Rowan. Long text. The kind that meant data had resolved into conclusions.
*Tracker analysis complete. Hardware: Series 4 mana-frequency monitor, manufactured by Kessler Instruments under a government supply contract. Standard deployment item for Association special divisions. Specifically: the Anomalous Research Unit. Pell's division.*
*The tracker that was monitoring Marcus's field performance in the warehouse is Association-issued equipment, deployed by the same unit whose director confronted you in the Sunken Vault.*
*Pell isn't just interested in you. He's tracking Marcus too.*
Kael stood on the church steps and read the message twice. The afternoon sun cast his shadow down the concrete stairs, a long, narrow shape that stretched toward the street like something reaching for an answer it couldn't quite touch.
Pell. The Anomalous Research Unit. Monitoring Marcus. Monitoring Kael. Collecting data on the prototype's field performance while the handler who didn't know he was being used brought the test subject to the testing site.
The board was bigger than he'd thought. Deeper. And the pieces that were moving on it, Dorian, Varen, Pell, the Chronos Collective, might not all be playing the same game.

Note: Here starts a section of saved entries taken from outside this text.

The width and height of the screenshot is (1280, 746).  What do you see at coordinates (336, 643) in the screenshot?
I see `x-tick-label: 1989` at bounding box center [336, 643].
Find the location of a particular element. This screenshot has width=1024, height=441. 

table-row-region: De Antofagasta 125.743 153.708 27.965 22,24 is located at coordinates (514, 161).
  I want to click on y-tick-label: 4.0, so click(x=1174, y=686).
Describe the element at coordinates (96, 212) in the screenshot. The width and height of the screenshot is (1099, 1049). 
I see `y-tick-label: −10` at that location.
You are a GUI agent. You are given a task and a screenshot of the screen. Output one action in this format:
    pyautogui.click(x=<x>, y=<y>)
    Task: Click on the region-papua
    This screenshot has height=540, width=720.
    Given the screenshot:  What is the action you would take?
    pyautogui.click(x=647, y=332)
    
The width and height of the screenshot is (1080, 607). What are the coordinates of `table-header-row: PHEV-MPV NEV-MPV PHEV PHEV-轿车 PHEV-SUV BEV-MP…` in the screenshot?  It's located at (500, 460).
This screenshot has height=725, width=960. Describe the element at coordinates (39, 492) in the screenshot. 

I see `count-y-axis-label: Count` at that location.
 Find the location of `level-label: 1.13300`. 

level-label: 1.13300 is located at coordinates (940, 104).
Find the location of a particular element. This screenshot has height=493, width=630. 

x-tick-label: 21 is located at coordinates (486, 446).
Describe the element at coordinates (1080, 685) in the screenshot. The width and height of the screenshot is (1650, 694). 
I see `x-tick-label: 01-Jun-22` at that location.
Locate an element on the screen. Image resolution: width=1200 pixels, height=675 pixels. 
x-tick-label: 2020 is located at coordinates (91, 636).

Some of them might not even know they were playing.
He pocketed his phone and walked home, and his right hand, the one with the fingertip that was slightly less grey than the rest, the one that a fifteen-year-old boy had touched with bare fingers and partially healed with the power everyone called a curse, swung at his side in the afternoon light, carrying the evidence of something that no conspiracy board could map.
A moment of genuine connection, earned without strategy, in a garden full of things that were still growing.